The church was once a pilgrimage destination in its own right, mentioned in the 12th Century Codex Calixtinus and revered as second in importance only to the shrine of Saint James. Saint Susana was popularly recognized as co-patron of the city. Today, the building has taken on new life as an Anglican place of worship.

The story goes back more than nine hundred years. The first Archbishop of Santiago, Diego Gelmírez, was a relentless promoter of his ecclesiastical province. Not content with custody of the prestigious bones of the first of Christ’s apostles to be martyred, he aspired to forestall competition from Braga, the oldest diocese in Portugal, which held bones of no less than five saints. In the year 1102, he made a “pastoral” visit to Braga, professed concern at the lack of care with which the sacred relics were being kept, and had them confiscated and brought to Santiago. There, the bones of four were deposited in chapels of the cathedral, but those of Susana were in a different league. Hers were placed in a small church that Gelmírez had built earlier in a hilltop oak grove overlooking the cathedral near the road from Padrón. It was ultimately rebuilt into the Romanesque church we see today, although the outer walls surrounding the grounds still have medieval elements. Saint Susana’s relics were returned to Braga in 1994, presumably prompting a decline in the building’s importance.
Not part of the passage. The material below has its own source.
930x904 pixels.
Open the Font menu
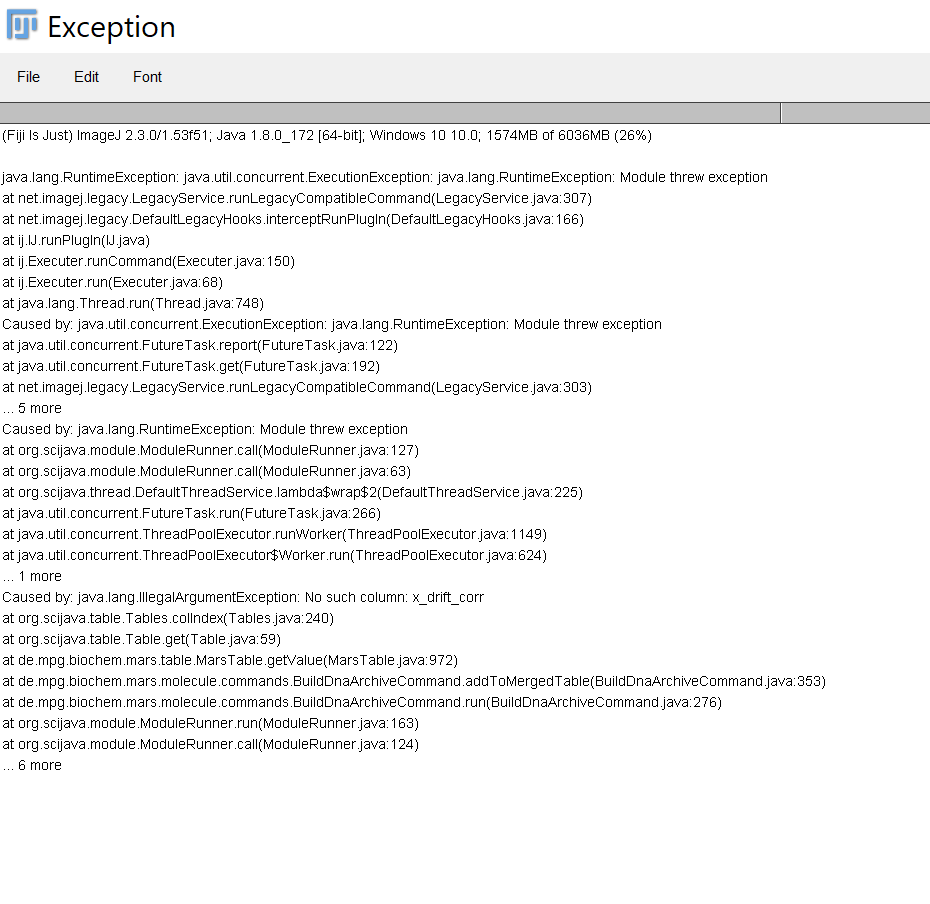147,77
Santa Susana, Alameda Park, Santiago de Compostela

An Anglican presence with an Ecumenical welcome

Last year, Bishop Carlos López Lozano of the Episcopal Church in Spain (Iglesia Española Reformada Episcopal) gave permission for Santa Susana to offer Anglican worship and be an ecumenical “place of sanctuary where pilgrims of every kind, believers and seekers, might anchor their Camino journey in Santiago de Compostela.” And then, in May of this year, Friends of the Anglican Centre in Santiago de Compostela purchased a handicap-accessible hotel just a few hundred meters from the Cathedral, and this has now been converted into a lovely pilgrim pensión. 

Visit Santa Susana & Casa Anglicana del Peregrinos

If you are spending time in Santiago after your Camino, do think about visiting restful Santa Susana’s. And if you’re looking for a post-Camino place to stay, reflect, and refresh in the old city, you might want to check out the Casa Anglicana del Peregrinos at Rua da Porta da Pena 3, in the historic district of Santiago.

David Griffiths has walked the Camino Francés, Camino Portugués (from Valença), and Camino Finisterre, as well as several caminos in Nova Scotia. He writes, reflects, and bases his peregrinations in Halifax, Nova Scotia.